Попробовала покурить у лет 16. Нас с Галей подружка провела во двор музыкальной школы: "Девушки, давайте научу". Мы пошли на стадион, сели там и скурили свои первые сигаретки.
Из образа гадких утенков вышли резко, в 17 лет уже стали хорошими. Я начала носить распущенные волосы. Обрезала челку и была вся воздушно-летяща рокерша. Меня останавливали на улице и говорили: "Девушка, вы очень похожи на Аллу Пугачеву". Я не воспринимала это как комплимент. Хотя я была больше на Кена Генсли похожа. Худая, высокая, с пышными волосами.
Как-то за нас вступился Андрей Середа на гастролях в Ивано-Франковске во время первой "Красной руты". Ребята кавказской национальности начали приставать в вестибюле гостиницы. Отняли меня от Гали, и я оказалась с ними в лифте. Галя позвала на помощь. Середа с ребятами побежали за лифтом лестницей. Своими тяжелыми шагами, в берцах - они были только что после концерта, в черном все, с крестами, с выбритыми головами. Середа еще и актер профессиональный. Ему даже не надо было их бить. Они так наложили в штаны, что начали убегать вниз по лестнице. Середа их догнал. Затер в угол, стал над ними: "Как вы посмели? На колени перед ней"! Они начали опускаться на колени. Наиболее интересно, что несколько лет назад, когда мы на концерте спросили Андрея, помнит ли эту историю, он даже не вспомнил.
Мой сын - закрыт, темы любви никогда со мной не обсуждает. Когда перехожу предел, говорит "мама" таким голосом, что я все понимаю. Всегда за советом на эту тему шел к Гале.
С простыми кушаньями не надо долго морочиться. Если есть качественный кусок мяса, немножко полить его вином, туда оливковое масло, каких-то дать специй, лука - и оно само себя приготовит так, что пальчики оближешь.

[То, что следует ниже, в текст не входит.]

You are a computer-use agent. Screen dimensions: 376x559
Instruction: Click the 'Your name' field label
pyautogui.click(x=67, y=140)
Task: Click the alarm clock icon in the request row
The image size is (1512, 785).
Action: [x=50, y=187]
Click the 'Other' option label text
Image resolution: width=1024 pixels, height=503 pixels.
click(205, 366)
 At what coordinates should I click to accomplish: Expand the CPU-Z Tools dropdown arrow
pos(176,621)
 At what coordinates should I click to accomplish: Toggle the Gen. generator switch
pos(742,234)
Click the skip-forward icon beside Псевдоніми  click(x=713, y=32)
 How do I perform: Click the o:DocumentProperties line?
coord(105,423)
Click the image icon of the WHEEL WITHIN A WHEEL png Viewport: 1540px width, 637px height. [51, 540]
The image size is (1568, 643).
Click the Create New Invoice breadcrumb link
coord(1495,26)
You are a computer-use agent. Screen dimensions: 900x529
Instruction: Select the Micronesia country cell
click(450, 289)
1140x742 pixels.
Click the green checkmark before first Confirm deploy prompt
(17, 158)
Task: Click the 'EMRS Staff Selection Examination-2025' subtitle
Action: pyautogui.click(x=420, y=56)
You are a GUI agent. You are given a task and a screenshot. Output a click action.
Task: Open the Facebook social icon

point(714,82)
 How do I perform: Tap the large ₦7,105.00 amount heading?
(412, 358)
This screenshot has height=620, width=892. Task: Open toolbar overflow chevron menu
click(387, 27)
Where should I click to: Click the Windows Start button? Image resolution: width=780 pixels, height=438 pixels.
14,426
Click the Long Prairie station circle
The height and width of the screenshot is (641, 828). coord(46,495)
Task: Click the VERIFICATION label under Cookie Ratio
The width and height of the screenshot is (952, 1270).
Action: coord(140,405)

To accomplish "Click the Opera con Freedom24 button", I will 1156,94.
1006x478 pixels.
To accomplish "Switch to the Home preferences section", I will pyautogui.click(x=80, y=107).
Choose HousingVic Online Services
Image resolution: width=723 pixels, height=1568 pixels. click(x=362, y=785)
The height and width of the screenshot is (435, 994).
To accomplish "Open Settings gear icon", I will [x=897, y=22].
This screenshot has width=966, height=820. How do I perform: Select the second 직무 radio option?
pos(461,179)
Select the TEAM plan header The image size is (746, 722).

Литературу и поэзию хуже Гали знаю. Она, как исследователь, бреде в джунглях литературных не вслепую. Знает, что от чего происходит, где продолжение, где начало.
У нас с сестрой намешано и холеричности, и меланхолии, но Галя - холеричнее. Она знак воздуха - Близнецы. Я - Рыба, я более тихая. Порой и ссорились. Но точно не через место на кухне.